En otra escena, bajo el eslogan “todos somos algo racistas”, escuchamos chistes sobre negros, sobre judíos y sobre asiáticos. Así, sin desnaturalizar la obviedad de que se trata de bromas que solo pretenden hacer reír al público. Chanzas que, por cierto, alcanzan a gays y a adictos a la pornografía. El grupo de amigos se va fundando desde la franqueza. Sin eufemismos ni condescendencias.
Recordé entonces una comedia argentina sobre una guardia urbana conformada por un trans, un anciano, un ciego, una paralítica, un judío y un boliviano (al que le dicen “el peruano” porque “es lo mismo”). Uno disfruta de la parodia y de su tono sarcástico, que se mofan de esta realidad tan inclinada a dar lecciones morales, pero que es incapaz de exorcizar primero sus demonios.
Otro halo lo trae Ojitos de huevo, una serie en la que los protagonistas son dos jóvenes, uno ciego y otro con parálisis cerebral (interpretados por actores con las mismas discapacidades), cuya narrativa está envuelta en un humor negro algo liberador para quienes elegimos sin injerencias cuándo ofendernos y cuándo no. Pero sobre todo, presumo, liberador para los actores. Y en ese mecanismo de tratarnos por igual y reír por igual, Netflix –que parece estar en un buen camino de retorno– acaba de anunciar la nueva temporada de esta serie con un “se veía venir”; y usando una valla publicitaria se dirige al protagonista no vidente para decirle: “Sabemos que no estás viendo esto, pero ¡va a haber segunda temporada!”.
Desgracias –en mayor o menor medida– nos pasan a todos, pero hay que reír para sanar. El terremoto en México de 1985 causó más de 20.000 muertos y unas 250.000 personas quedaron sin casa. El país quedó devastado. Aun así, los mexicanos después de llorar, reíamos. A los pocos días del desastre, la primera dama de Estados Unidos, Nancy Reagan, llegó de visita y se decía que lo primero que había hecho su par, la anfitriona, fue pedirle disculpas por el desorden…

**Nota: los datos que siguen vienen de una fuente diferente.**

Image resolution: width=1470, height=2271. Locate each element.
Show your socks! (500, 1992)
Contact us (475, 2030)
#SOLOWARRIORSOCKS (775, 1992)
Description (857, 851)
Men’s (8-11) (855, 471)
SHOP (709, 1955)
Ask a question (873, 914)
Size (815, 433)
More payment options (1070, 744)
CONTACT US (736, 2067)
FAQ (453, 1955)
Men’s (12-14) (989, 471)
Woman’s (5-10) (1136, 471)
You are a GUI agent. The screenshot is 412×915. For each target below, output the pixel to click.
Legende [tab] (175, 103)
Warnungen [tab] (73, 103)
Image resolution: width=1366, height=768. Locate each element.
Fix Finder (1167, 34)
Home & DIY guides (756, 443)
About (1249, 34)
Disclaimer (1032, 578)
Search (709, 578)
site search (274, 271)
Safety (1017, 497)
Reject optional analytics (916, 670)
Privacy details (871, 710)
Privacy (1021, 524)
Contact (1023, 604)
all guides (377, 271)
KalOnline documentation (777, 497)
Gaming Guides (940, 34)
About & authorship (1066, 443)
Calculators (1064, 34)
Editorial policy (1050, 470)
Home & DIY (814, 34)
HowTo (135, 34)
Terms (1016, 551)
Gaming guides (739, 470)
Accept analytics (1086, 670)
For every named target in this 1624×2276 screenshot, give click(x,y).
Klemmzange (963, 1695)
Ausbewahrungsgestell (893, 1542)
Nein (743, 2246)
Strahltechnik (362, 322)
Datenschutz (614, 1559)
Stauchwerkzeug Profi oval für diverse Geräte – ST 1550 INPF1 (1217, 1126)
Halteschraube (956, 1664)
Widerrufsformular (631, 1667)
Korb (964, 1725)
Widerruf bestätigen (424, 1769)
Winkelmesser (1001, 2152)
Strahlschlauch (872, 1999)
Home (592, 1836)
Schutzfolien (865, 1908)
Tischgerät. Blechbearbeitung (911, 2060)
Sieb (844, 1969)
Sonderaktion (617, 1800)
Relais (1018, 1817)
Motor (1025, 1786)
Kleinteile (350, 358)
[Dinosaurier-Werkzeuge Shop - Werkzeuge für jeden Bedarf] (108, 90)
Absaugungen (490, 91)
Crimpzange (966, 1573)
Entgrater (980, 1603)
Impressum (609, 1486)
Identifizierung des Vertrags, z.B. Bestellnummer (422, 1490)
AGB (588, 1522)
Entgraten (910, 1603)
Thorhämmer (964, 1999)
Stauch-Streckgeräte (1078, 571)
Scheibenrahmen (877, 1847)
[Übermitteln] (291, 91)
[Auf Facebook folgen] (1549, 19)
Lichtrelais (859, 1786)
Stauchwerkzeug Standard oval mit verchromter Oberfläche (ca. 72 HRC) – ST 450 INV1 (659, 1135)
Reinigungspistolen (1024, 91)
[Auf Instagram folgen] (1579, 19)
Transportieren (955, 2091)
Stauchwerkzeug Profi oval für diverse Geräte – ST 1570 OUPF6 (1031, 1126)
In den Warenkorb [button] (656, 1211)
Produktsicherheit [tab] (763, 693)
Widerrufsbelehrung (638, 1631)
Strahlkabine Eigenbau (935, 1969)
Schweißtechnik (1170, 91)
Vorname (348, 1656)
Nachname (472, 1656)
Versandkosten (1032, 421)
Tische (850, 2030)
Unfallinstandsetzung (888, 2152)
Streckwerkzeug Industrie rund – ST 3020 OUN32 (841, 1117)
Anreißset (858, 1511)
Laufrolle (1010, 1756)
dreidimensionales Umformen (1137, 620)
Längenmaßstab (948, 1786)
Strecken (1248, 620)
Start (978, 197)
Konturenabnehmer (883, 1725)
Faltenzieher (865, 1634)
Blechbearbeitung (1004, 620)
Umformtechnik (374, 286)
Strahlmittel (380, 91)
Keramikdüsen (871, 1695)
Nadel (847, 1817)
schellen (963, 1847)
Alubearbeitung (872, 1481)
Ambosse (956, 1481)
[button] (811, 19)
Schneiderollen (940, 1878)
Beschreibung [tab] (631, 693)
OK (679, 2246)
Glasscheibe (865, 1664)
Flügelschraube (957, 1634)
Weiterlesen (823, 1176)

Recientemente, unos 15.000 bolivianos sufrimos un profundo chasco por la cancelación del concierto que Luis Miguel daría en Santa Cruz. Aunque he sufrido peores cosas, me frustró. Y en pleno intento por superar ese revés llegaron los primeros memes alusivos. Esas distorsiones de la adversidad en forma de videos o imágenes le dieron un giro inmediato a mi ánimo. Al carajo con el Sol de México.
Es que los memes también son un baluarte contra los artificios de los “escrupulosos”. Esos que se pasan extrayendo biopsias de las almas ajenas, esperando encontrar algo maligno. Son la trinchera contra quienes escanean a los que intentamos no caer en el paternalismo porque sabemos de nuestras íntimas miserias y hemos aprendido a reírnos también de ellas.
Quienes carecen de sentido del humor y no han descubierto su efecto redentor, lo tienen más difícil. No solo no distinguen una broma de un insulto, sino que confían en la falacia de que si no ríen son mejores personas, cuando lo que sucede es que les cuesta más reparar sus propias discapacidades.
Por algo Winston Churchill decía: “La imaginación consuela a los hombres de lo que no pueden ser. El humor los consuela de lo que son”.